Les trois romans mettent en scène un personnage intellectuel et levantin qui représente trois états d'Azorín, sans ordre chronologique. Ces romans sont hétérogènes, avec peu d'action, de composition ouverte, avec des passages très descriptifs et détaillés, évoquant le naturalisme. Il y a des passages dans ces romans qui ressemblent à des auto-récits, car Azorín a l'habitude de mélanger les genres, à la recherche d'un hybride de romans, d'essais et de paroles.

Azorín contemplatif

L'auteur est désormais un analyste de l'histoire, de la littérature et de la politique du pays à travers des articles de journaux qui formeront ensuite des livres d'essais. Outre ces recueils d'essais, il y a trois romans inspirés par les mythes et personnages de la littérature espagnole :

  • Don Juan (relecture originale de Don Juan Tenorio)
  • Doña Inés (relecture personnelle de l'Inés de Zorrilla)

À travers ces personnages, il dépeint la réalité espagnole, avec une attitude d'observateur bienveillant qui tente de représenter les aspects positifs des personnages et de suggérer les aspects négatifs, mais sans les condamner, c'est-à-dire avec une attitude de compréhension. Azorín est un narrateur omniscient qui accède à leur vie privée. Il utilise le présent de l'indicatif, réalisant une combinaison de science et de mystère dans ses œuvres :

  • Science : Décrire la réalité (objets tangibles et visibles) avec une grande précision, exactitude et un effort d'observation directe et minutieuse.
  • Mystère : La perception subjective des choses, enveloppée dans un thème obsessionnel : la fugacité de la vie intrahistorique face au temps et à la mort.

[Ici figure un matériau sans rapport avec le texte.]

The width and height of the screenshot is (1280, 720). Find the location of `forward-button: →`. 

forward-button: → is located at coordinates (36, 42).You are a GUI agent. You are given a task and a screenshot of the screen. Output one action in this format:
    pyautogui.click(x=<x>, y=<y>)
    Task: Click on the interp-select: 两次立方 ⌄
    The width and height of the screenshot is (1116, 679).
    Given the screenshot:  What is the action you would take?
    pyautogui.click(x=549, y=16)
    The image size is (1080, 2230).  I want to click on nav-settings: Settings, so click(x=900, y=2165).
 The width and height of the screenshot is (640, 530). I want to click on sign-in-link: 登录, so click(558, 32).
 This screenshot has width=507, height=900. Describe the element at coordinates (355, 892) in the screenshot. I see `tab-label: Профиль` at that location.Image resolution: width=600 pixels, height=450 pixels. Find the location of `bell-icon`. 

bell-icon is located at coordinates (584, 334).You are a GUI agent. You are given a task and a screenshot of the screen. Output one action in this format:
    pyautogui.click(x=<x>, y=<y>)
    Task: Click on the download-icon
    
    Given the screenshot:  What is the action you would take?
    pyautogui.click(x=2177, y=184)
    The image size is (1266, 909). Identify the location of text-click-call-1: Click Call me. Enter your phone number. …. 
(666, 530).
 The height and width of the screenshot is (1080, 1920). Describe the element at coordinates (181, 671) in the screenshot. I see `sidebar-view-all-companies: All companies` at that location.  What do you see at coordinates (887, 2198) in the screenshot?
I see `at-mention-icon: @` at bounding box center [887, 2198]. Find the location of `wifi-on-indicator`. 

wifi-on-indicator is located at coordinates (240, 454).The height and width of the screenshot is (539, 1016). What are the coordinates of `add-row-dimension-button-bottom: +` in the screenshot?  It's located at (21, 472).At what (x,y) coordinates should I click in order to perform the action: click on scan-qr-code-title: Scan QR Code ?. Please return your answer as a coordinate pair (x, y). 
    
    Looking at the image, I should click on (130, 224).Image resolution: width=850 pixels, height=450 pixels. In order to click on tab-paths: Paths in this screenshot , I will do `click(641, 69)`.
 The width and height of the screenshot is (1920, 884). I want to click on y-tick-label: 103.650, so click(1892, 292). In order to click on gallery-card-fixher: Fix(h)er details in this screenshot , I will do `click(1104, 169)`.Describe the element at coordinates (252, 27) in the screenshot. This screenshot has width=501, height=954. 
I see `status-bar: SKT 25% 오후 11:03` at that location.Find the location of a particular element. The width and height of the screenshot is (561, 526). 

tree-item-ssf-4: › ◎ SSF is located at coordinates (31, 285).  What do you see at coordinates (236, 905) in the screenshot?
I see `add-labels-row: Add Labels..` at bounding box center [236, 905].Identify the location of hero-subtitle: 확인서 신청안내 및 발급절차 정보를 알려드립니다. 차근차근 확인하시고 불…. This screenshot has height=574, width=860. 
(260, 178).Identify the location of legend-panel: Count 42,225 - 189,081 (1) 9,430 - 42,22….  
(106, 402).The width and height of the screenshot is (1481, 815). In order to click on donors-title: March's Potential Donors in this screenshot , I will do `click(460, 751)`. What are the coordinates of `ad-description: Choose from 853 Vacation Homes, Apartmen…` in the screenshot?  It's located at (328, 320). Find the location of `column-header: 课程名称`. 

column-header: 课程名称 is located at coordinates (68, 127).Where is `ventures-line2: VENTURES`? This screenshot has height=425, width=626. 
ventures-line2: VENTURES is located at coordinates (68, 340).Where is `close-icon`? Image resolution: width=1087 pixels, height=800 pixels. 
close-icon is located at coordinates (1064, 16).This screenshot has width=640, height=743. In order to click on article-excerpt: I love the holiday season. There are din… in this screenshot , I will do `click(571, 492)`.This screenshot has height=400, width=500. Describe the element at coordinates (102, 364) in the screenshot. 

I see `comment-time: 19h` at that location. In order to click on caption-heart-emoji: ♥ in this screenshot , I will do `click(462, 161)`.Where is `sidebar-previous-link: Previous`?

En termes de style, les adjectifs utilisés sont choisis, employés avec une grande richesse et précision, en particulier ceux liés à l'ouïe, utilisant uniquement ces ressources pour saisir les nuances essentielles des choses.

Azorín et le surréalisme

Azorín fut aussi fasciné par les tendances surréalistes. Dans ce sens, il écrit trois romans expérimentaux. Dans ces romans, son surréalisme n'est pas seulement psychologique et esthétique, mais il est marqué par une profonde préoccupation morale et une attitude éthique. Son style se caractérise par le récit au présent, l'utilisation de phrases courtes juxtaposées, mais souvent en se passant des verbes.

L'après-guerre

Pendant la période de la guerre civile, il s'est exilé à Paris. Après la guerre, il est retourné en Espagne. Ce fut la grande erreur d'Azorín : il fut accueilli avec indifférence et hostilité par le nouveau régime, qui lui permit de publier dans la presse. De là, cherchant à s'attirer les faveurs de certaines autorités phalangistes, il écrit un roman d'auto-justification et revient vers le journal ABC. Plus tard, il écrit des romans romantiques et une œuvre de nature esthétique.